▶ [WHAT IS BEING ASKED] Format every line of the records below as a Markdown table with the columns Row and Line text, giving each line a row number and skipping blank lines.

Items stored from a collection:

┄┄┄┄┄┄┄┄┄┄

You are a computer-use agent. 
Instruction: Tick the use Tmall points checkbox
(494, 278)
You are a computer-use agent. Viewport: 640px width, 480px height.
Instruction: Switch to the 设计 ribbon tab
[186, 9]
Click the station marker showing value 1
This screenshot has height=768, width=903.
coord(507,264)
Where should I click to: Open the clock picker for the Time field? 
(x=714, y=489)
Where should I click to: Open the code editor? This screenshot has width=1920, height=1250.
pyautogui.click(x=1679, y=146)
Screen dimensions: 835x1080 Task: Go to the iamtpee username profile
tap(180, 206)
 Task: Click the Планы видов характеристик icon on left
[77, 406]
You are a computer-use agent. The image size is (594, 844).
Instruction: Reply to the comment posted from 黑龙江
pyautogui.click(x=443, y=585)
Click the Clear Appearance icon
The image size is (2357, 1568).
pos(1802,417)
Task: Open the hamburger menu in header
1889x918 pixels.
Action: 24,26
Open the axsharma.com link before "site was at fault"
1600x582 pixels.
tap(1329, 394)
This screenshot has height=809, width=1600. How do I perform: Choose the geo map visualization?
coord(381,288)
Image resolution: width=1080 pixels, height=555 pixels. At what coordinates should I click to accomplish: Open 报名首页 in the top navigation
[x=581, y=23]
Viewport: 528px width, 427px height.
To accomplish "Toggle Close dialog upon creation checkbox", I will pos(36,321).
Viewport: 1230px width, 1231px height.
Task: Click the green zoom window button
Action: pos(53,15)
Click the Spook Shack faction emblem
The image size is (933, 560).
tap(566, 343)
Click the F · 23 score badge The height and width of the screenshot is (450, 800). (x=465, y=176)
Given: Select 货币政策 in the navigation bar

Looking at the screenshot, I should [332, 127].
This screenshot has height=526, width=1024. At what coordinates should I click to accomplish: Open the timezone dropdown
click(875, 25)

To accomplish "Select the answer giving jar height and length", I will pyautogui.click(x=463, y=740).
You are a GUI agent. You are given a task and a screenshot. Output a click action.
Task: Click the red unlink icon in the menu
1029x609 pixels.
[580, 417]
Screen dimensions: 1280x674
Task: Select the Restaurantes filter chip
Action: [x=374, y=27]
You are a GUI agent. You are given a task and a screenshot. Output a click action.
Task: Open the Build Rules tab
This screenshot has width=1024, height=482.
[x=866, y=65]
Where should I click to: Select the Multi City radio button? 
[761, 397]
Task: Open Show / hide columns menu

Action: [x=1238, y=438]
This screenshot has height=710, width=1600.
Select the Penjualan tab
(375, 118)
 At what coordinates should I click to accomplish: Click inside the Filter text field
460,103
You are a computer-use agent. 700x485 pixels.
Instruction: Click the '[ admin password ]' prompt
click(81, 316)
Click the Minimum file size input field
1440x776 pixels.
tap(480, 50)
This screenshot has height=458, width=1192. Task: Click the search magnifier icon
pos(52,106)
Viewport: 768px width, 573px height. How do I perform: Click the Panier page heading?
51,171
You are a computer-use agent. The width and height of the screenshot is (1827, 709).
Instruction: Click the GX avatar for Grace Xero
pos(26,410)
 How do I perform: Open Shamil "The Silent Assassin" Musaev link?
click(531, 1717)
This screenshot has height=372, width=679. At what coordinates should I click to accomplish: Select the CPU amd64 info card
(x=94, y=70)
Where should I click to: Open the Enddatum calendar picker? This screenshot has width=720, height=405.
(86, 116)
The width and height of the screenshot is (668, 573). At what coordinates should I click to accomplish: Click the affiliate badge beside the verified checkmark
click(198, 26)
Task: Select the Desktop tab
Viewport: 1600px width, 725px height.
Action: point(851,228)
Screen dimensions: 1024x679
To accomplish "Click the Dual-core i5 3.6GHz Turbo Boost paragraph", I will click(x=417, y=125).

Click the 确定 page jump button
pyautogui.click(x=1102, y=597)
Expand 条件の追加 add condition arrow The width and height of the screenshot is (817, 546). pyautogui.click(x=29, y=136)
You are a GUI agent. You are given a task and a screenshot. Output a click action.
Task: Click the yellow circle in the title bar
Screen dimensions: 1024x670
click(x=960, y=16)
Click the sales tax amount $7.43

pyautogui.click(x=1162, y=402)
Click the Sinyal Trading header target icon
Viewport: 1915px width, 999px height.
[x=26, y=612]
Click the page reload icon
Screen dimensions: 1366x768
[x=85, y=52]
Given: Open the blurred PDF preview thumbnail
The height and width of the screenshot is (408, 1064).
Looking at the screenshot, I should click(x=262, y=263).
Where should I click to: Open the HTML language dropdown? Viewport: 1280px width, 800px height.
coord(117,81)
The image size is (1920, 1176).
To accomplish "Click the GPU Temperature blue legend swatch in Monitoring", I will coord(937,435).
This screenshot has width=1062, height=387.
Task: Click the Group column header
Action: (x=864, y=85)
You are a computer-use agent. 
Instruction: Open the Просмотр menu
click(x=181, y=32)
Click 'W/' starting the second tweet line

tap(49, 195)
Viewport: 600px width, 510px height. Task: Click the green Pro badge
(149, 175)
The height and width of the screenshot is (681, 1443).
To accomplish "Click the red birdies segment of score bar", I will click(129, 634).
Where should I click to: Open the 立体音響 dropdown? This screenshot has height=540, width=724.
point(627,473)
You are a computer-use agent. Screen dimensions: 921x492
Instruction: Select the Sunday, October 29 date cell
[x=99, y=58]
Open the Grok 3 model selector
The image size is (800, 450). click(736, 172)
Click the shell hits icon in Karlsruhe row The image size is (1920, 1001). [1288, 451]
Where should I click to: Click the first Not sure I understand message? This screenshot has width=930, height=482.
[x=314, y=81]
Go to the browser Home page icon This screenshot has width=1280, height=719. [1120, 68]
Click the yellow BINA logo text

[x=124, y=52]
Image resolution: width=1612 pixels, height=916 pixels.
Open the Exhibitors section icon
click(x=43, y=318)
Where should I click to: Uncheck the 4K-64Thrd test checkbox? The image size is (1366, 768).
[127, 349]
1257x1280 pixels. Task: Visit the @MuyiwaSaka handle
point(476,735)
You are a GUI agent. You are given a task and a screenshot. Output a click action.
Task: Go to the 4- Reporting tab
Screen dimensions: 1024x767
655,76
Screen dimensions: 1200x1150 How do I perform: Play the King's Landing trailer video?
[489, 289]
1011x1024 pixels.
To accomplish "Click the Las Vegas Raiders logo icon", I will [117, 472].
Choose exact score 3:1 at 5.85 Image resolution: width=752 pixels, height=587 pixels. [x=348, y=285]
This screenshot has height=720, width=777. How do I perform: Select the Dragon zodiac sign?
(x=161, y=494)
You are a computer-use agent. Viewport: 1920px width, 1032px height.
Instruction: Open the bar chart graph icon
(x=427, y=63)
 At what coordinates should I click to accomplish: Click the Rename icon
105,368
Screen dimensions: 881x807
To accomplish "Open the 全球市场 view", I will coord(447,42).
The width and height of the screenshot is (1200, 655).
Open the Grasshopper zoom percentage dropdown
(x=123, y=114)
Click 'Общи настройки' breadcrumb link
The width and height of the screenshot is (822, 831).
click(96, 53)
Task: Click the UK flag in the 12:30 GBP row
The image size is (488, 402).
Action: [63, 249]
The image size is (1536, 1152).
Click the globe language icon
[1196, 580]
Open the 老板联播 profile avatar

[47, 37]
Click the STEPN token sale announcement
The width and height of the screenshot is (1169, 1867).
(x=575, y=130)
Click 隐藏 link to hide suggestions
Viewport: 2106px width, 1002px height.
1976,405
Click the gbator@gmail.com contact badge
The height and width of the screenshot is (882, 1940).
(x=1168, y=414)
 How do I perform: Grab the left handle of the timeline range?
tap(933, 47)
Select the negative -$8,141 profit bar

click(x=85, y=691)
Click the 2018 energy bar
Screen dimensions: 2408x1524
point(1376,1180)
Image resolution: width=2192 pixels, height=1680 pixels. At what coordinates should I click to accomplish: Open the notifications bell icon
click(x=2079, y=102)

┄┄┄┄┄┄┄┄┄┄

▶ [THE REPLY]
| Row | Line text |
|---|---|
| 1 | You are a computer-use agent.  |
| 2 | Instruction: Tick the use Tmall points checkbox |
| 3 | (494, 278) |
| 4 | You are a computer-use agent. Viewport: 640px width, 480px height. |
| 5 | Instruction: Switch to the 设计 ribbon tab |
| 6 | [186, 9] |
| 7 | Click the station marker showing value 1 |
| 8 | This screenshot has height=768, width=903. |
| 9 | coord(507,264) |
| 10 | Where should I click to: Open the clock picker for the Time field?  |
| 11 | (x=714, y=489) |
| 12 | Where should I click to: Open the code editor? This screenshot has width=1920, height=1250. |
| 13 | pyautogui.click(x=1679, y=146) |
| 14 | Screen dimensions: 835x1080 Task: Go to the iamtpee username profile |
| 15 | tap(180, 206) |
| 16 |  Task: Click the Планы видов характеристик icon on left |
| 17 | [77, 406] |
| 18 | You are a computer-use agent. The image size is (594, 844). |
| 19 | Instruction: Reply to the comment posted from 黑龙江 |
| 20 | pyautogui.click(x=443, y=585) |
| 21 | Click the Clear Appearance icon |
| 22 | The image size is (2357, 1568). |
| 23 | pos(1802,417) |
| 24 | Task: Open the hamburger menu in header |
| 25 | 1889x918 pixels. |
| 26 | Action: 24,26 |
| 27 | Open the axsharma.com link before "site was at fault" |
| 28 | 1600x582 pixels. |
| 29 | tap(1329, 394) |
| 30 | This screenshot has height=809, width=1600. How do I perform: Choose the geo map visualization? |
| 31 | coord(381,288) |
| 32 | Image resolution: width=1080 pixels, height=555 pixels. At what coordinates should I click to accomplish: Open 报名首页 in the top navigation |
| 33 | [x=581, y=23] |
| 34 | Viewport: 528px width, 427px height. |
| 35 | To accomplish "Toggle Close dialog upon creation checkbox", I will pos(36,321). |
| 36 | Viewport: 1230px width, 1231px height. |
| 37 | Task: Click the green zoom window button |
| 38 | Action: pos(53,15) |
| 39 | Click the Spook Shack faction emblem |
| 40 | The image size is (933, 560). |
| 41 | tap(566, 343) |
| 42 | Click the F · 23 score badge The height and width of the screenshot is (450, 800). (x=465, y=176) |
| 43 | Given: Select 货币政策 in the navigation bar |
| 44 | Looking at the screenshot, I should [332, 127]. |
| 45 | This screenshot has height=526, width=1024. At what coordinates should I click to accomplish: Open the timezone dropdown |
| 46 | click(875, 25) |
| 47 | To accomplish "Select the answer giving jar height and length", I will pyautogui.click(x=463, y=740). |
| 48 | You are a GUI agent. You are given a task and a screenshot. Output a click action. |
| 49 | Task: Click the red unlink icon in the menu |
| 50 | 1029x609 pixels. |
| 51 | [580, 417] |
| 52 | Screen dimensions: 1280x674 |
| 53 | Task: Select the Restaurantes filter chip |
| 54 | Action: [x=374, y=27] |
| 55 | You are a GUI agent. You are given a task and a screenshot. Output a click action. |
| 56 | Task: Open the Build Rules tab |
| 57 | This screenshot has width=1024, height=482. |
| 58 | [x=866, y=65] |
| 59 | Where should I click to: Select the Multi City radio button?  |
| 60 | [761, 397] |
| 61 | Task: Open Show / hide columns menu |
| 62 | Action: [x=1238, y=438] |
| 63 | This screenshot has height=710, width=1600. |
| 64 | Select the Penjualan tab |
| 65 | (375, 118) |
| 66 |  At what coordinates should I click to accomplish: Click inside the Filter text field |
| 67 | 460,103 |
| 68 | You are a computer-use agent. 700x485 pixels. |
| 69 | Instruction: Click the '[ admin password ]' prompt |
| 70 | click(81, 316) |
| 71 | Click the Minimum file size input field |
| 72 | 1440x776 pixels. |
| 73 | tap(480, 50) |
| 74 | This screenshot has height=458, width=1192. Task: Click the search magnifier icon |
| 75 | pos(52,106) |
| 76 | Viewport: 768px width, 573px height. How do I perform: Click the Panier page heading? |
| 77 | 51,171 |
| 78 | You are a computer-use agent. The width and height of the screenshot is (1827, 709). |
| 79 | Instruction: Click the GX avatar for Grace Xero |
| 80 | pos(26,410) |
| 81 |  How do I perform: Open Shamil "The Silent Assassin" Musaev link? |
| 82 | click(531, 1717) |
| 83 | This screenshot has height=372, width=679. At what coordinates should I click to accomplish: Select the CPU amd64 info card |
| 84 | (x=94, y=70) |
| 85 | Where should I click to: Open the Enddatum calendar picker? This screenshot has width=720, height=405. |
| 86 | (86, 116) |
| 87 | The width and height of the screenshot is (668, 573). At what coordinates should I click to accomplish: Click the affiliate badge beside the verified checkmark |
| 88 | click(198, 26) |
| 89 | Task: Select the Desktop tab |
| 90 | Viewport: 1600px width, 725px height. |
| 91 | Action: point(851,228) |
| 92 | Screen dimensions: 1024x679 |
| 93 | To accomplish "Click the Dual-core i5 3.6GHz Turbo Boost paragraph", I will click(x=417, y=125). |
| 94 | Click the 确定 page jump button |
| 95 | pyautogui.click(x=1102, y=597) |
| 96 | Expand 条件の追加 add condition arrow The width and height of the screenshot is (817, 546). pyautogui.click(x=29, y=136) |
| 97 | You are a GUI agent. You are given a task and a screenshot. Output a click action. |
| 98 | Task: Click the yellow circle in the title bar |
| 99 | Screen dimensions: 1024x670 |
| 100 | click(x=960, y=16) |
| 101 | Click the sales tax amount $7.43 |
| 102 | pyautogui.click(x=1162, y=402) |
| 103 | Click the Sinyal Trading header target icon |
| 104 | Viewport: 1915px width, 999px height. |
| 105 | [x=26, y=612] |
| 106 | Click the page reload icon |
| 107 | Screen dimensions: 1366x768 |
| 108 | [x=85, y=52] |
| 109 | Given: Open the blurred PDF preview thumbnail |
| 110 | The height and width of the screenshot is (408, 1064). |
| 111 | Looking at the screenshot, I should click(x=262, y=263). |
| 112 | Where should I click to: Open the HTML language dropdown? Viewport: 1280px width, 800px height. |
| 113 | coord(117,81) |
| 114 | The image size is (1920, 1176). |
| 115 | To accomplish "Click the GPU Temperature blue legend swatch in Monitoring", I will coord(937,435). |
| 116 | This screenshot has width=1062, height=387. |
| 117 | Task: Click the Group column header |
| 118 | Action: (x=864, y=85) |
| 119 | You are a computer-use agent.  |
| 120 | Instruction: Open the Просмотр menu |
| 121 | click(x=181, y=32) |
| 122 | Click 'W/' starting the second tweet line |
| 123 | tap(49, 195) |
| 124 | Viewport: 600px width, 510px height. Task: Click the green Pro badge |
| 125 | (149, 175) |
| 126 | The height and width of the screenshot is (681, 1443). |
| 127 | To accomplish "Click the red birdies segment of score bar", I will click(129, 634). |
| 128 | Where should I click to: Open the 立体音響 dropdown? This screenshot has height=540, width=724. |
| 129 | point(627,473) |
| 130 | You are a computer-use agent. Screen dimensions: 921x492 |
| 131 | Instruction: Select the Sunday, October 29 date cell |
| 132 | [x=99, y=58] |
| 133 | Open the Grok 3 model selector |
| 134 | The image size is (800, 450). click(736, 172) |
| 135 | Click the shell hits icon in Karlsruhe row The image size is (1920, 1001). [1288, 451] |
| 136 | Where should I click to: Click the first Not sure I understand message? This screenshot has width=930, height=482. |
| 137 | [x=314, y=81] |
| 138 | Go to the browser Home page icon This screenshot has width=1280, height=719. [1120, 68] |
| 139 | Click the yellow BINA logo text |
| 140 | [x=124, y=52] |
| 141 | Image resolution: width=1612 pixels, height=916 pixels. |
| 142 | Open the Exhibitors section icon |
| 143 | click(x=43, y=318) |
| 144 | Where should I click to: Uncheck the 4K-64Thrd test checkbox? The image size is (1366, 768). |
| 145 | [127, 349] |
| 146 | 1257x1280 pixels. Task: Visit the @MuyiwaSaka handle |
| 147 | point(476,735) |
| 148 | You are a GUI agent. You are given a task and a screenshot. Output a click action. |
| 149 | Task: Go to the 4- Reporting tab |
| 150 | Screen dimensions: 1024x767 |
| 151 | 655,76 |
| 152 | Screen dimensions: 1200x1150 How do I perform: Play the King's Landing trailer video? |
| 153 | [489, 289] |
| 154 | 1011x1024 pixels. |
| 155 | To accomplish "Click the Las Vegas Raiders logo icon", I will [117, 472]. |
| 156 | Choose exact score 3:1 at 5.85 Image resolution: width=752 pixels, height=587 pixels. [x=348, y=285] |
| 157 | This screenshot has height=720, width=777. How do I perform: Select the Dragon zodiac sign? |
| 158 | (x=161, y=494) |
| 159 | You are a computer-use agent. Viewport: 1920px width, 1032px height. |
| 160 | Instruction: Open the bar chart graph icon |
| 161 | (x=427, y=63) |
| 162 |  At what coordinates should I click to accomplish: Click the Rename icon |
| 163 | 105,368 |
| 164 | Screen dimensions: 881x807 |
| 165 | To accomplish "Open the 全球市场 view", I will coord(447,42). |
| 166 | The width and height of the screenshot is (1200, 655). |
| 167 | Open the Grasshopper zoom percentage dropdown |
| 168 | (x=123, y=114) |
| 169 | Click 'Общи настройки' breadcrumb link |
| 170 | The width and height of the screenshot is (822, 831). |
| 171 | click(96, 53) |
| 172 | Task: Click the UK flag in the 12:30 GBP row |
| 173 | The image size is (488, 402). |
| 174 | Action: [63, 249] |
| 175 | The image size is (1536, 1152). |
| 176 | Click the globe language icon |
| 177 | [1196, 580] |
| 178 | Open the 老板联播 profile avatar |
| 179 | [47, 37] |
| 180 | Click the STEPN token sale announcement |
| 181 | The width and height of the screenshot is (1169, 1867). |
| 182 | (x=575, y=130) |
| 183 | Click 隐藏 link to hide suggestions |
| 184 | Viewport: 2106px width, 1002px height. |
| 185 | 1976,405 |
| 186 | Click the gbator@gmail.com contact badge |
| 187 | The height and width of the screenshot is (882, 1940). |
| 188 | (x=1168, y=414) |
| 189 |  How do I perform: Grab the left handle of the timeline range? |
| 190 | tap(933, 47) |
| 191 | Select the negative -$8,141 profit bar |
| 192 | click(x=85, y=691) |
| 193 | Click the 2018 energy bar |
| 194 | Screen dimensions: 2408x1524 |
| 195 | point(1376,1180) |
| 196 | Image resolution: width=2192 pixels, height=1680 pixels. At what coordinates should I click to accomplish: Open the notifications bell icon |
| 197 | click(x=2079, y=102) |